Fishing for the future
Because reef net-caught salmon can be live-bled as they swim around the pens there’s no accumulation of lactic acid. The result is a high-quality product that is 100 percent sustainable, and that’s where Ian Kirouac comes in.
As president of Lummi Island Wild Co-op (LIW), Kirouac is responsible for getting the reef net-caught fish to market.
“Through Lummi Island Wild, we’ve built relationships with customers who seek out this type of quality. We don’t use polluting diesel engines, we return non-targeted species back into the water unharmed, and we are the only solar-powered commercial fishery in the world.”
Kirouac came to reef netting via a circuitous route that led him from a planned career in marketing to owning two gears in Legoe Bay. Out on a schooner in 2003, the ship was passing by Lummi Island and the younger Kirouac saw the reef netters out on the water. He got himself invited onto one of the gears and “fell in love with it.”

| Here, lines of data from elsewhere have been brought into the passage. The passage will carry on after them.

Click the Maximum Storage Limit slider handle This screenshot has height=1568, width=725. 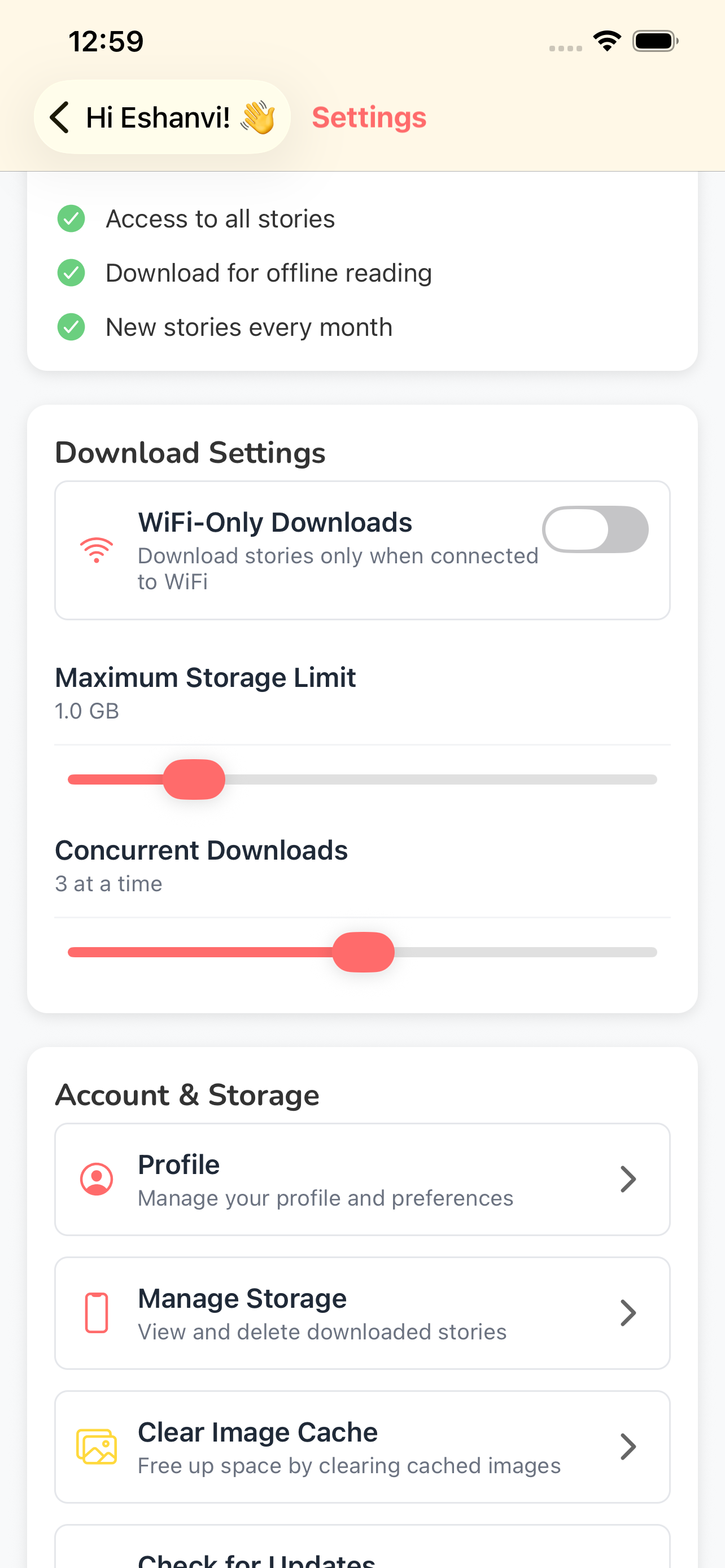click(194, 779)
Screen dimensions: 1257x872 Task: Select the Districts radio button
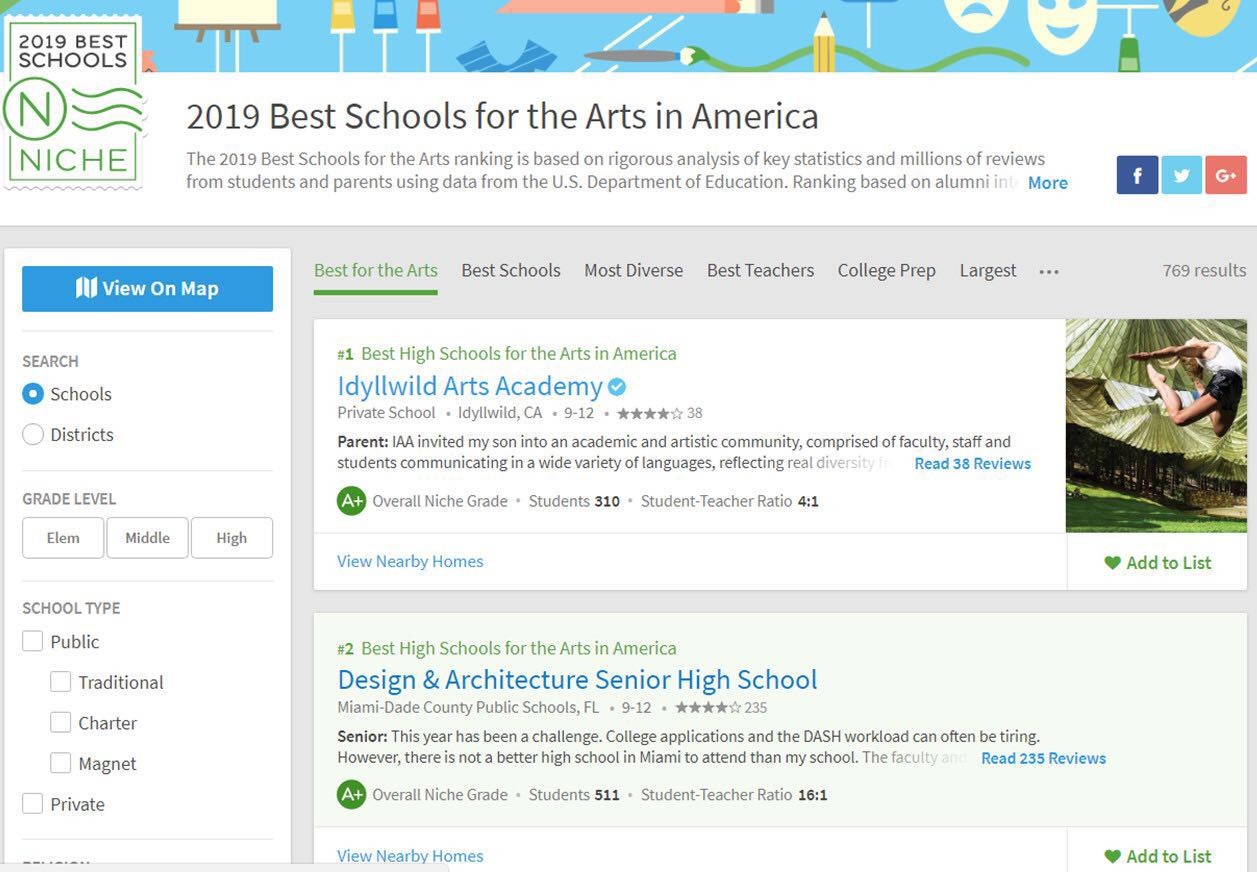pyautogui.click(x=33, y=434)
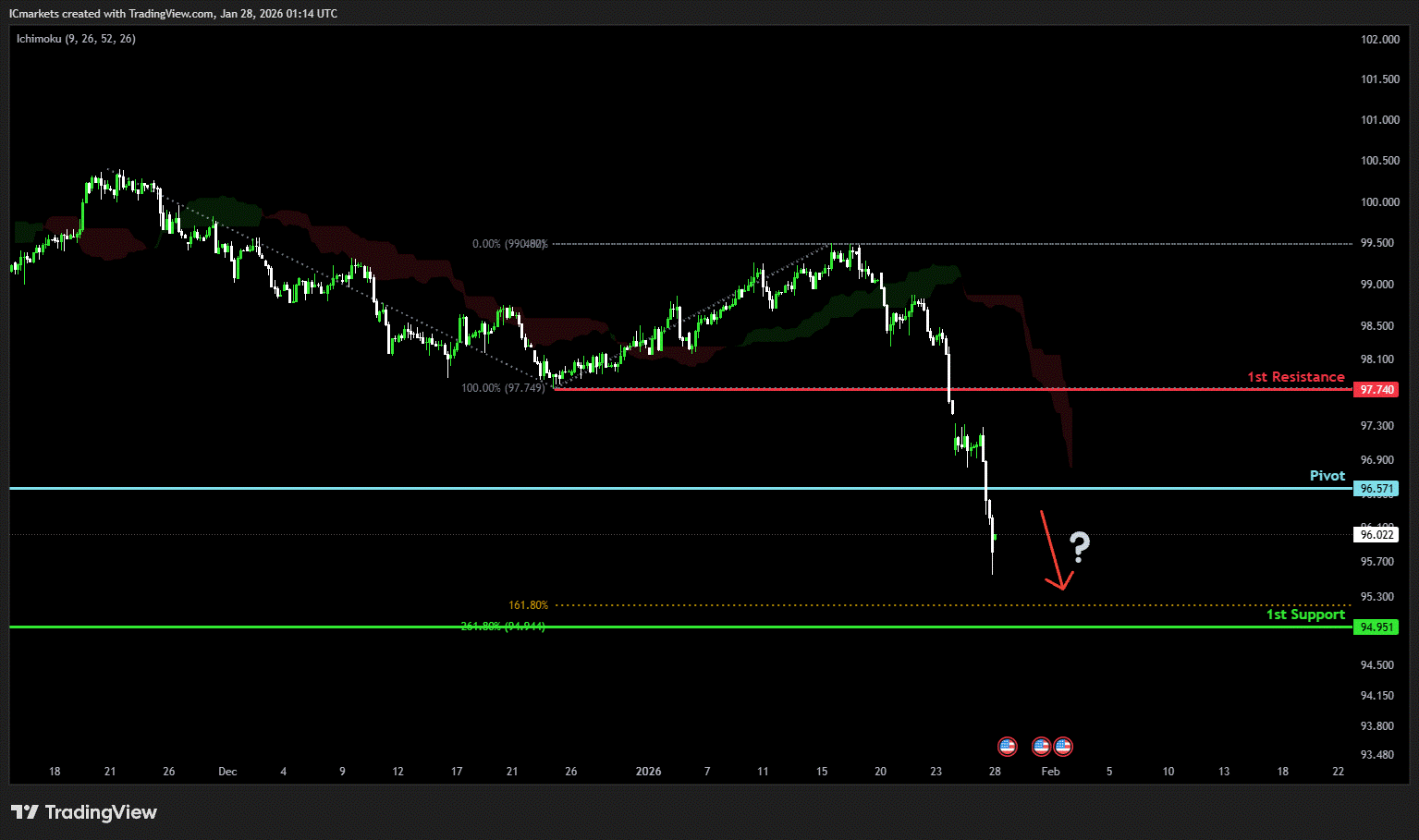1419x840 pixels.
Task: Click the middle US flag economic event icon
Action: point(1041,746)
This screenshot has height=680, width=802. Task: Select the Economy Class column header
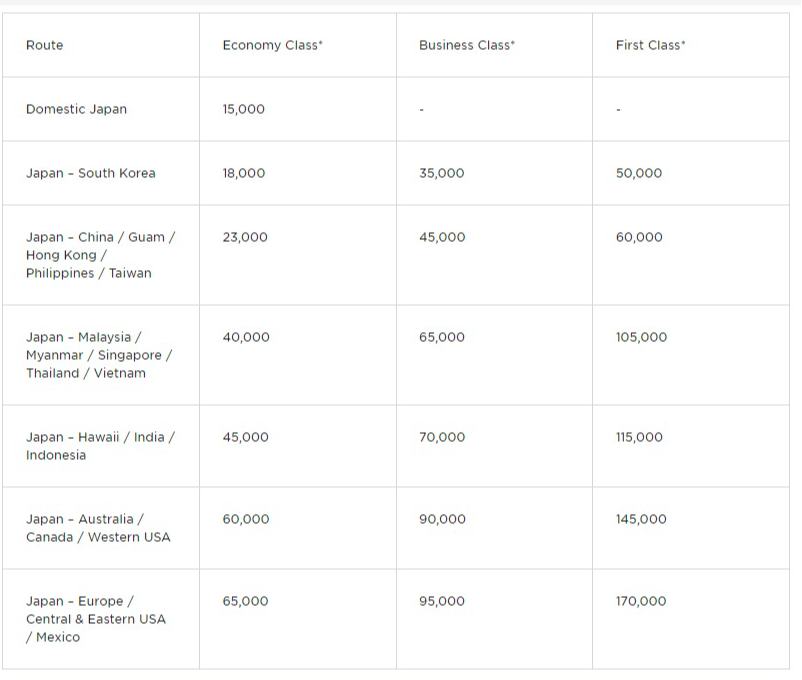[273, 45]
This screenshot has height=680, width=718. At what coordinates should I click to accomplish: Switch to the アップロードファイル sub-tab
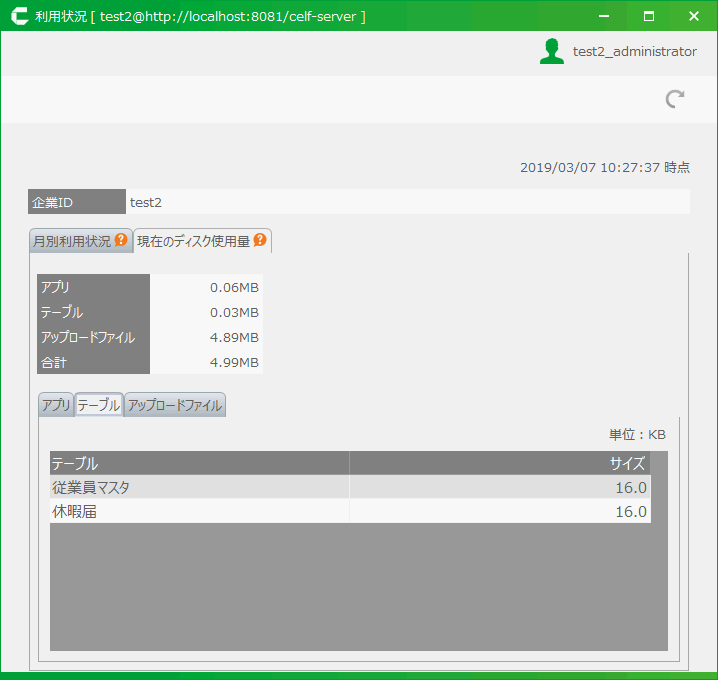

“This is seafood you can be passionate about,” he says. “We are at the apex of quality and sustainability. The genetic fat content of the Fraser River fish is truly spectacular. In preparation for their metamorphic transition from salt-to-fresh water they burn up a lot of fat; with every kick of their fins, they lose some, so we’re catching Fraser River-bound fish at their prime.”
To prove his point, LIW tested some of the sockeye they’d caught, and it yielded almost a 15 percent fat content versus 9 percent of those in Bristol Bay. “This salmon is about as close to medicine as you can get,” he says. In fact, Kirouac—an avid hiker who’s now training for his first Ironman competition at age 49—is convinced that the LIW fish he’s eating will help power him to success on the course.
But what will insure reef netting will continue in the future?
For Riley Starks, it lies in internship programs to teach the next generation of reef netters what it feels like to fish in harmony with nature, and to see Lummi tribal members return to the practice. But it’s also about working to save the Salish Sea itself. To that end, he founded the Salish Center for Sustainable Fishing Methods to educate people about the fragility of the sea, and how intricately linked the survival of the salmon is not only to reef netting, but to the southern resident orcas who also depend on them.
Ian Kirouac’s vision is likewise focused on public involvement, but from a different perspective. “The only thing that’s going to ensure the survival of reef netting as a viable commercial fishery is market demand. People need to be willing to pay a bit more for quality, because without that, there is no chance for a future.
“Patagonia Provisions (a major buyer of reefnet-caught fish) says it best: Eating is activism,” he says. “There are reefnetters out there doing it right, but we need the public’s support to keep this practice alive.” X
Lummi Island is the only place in the world where this fishing method is used and where passionate reefnetters live and work.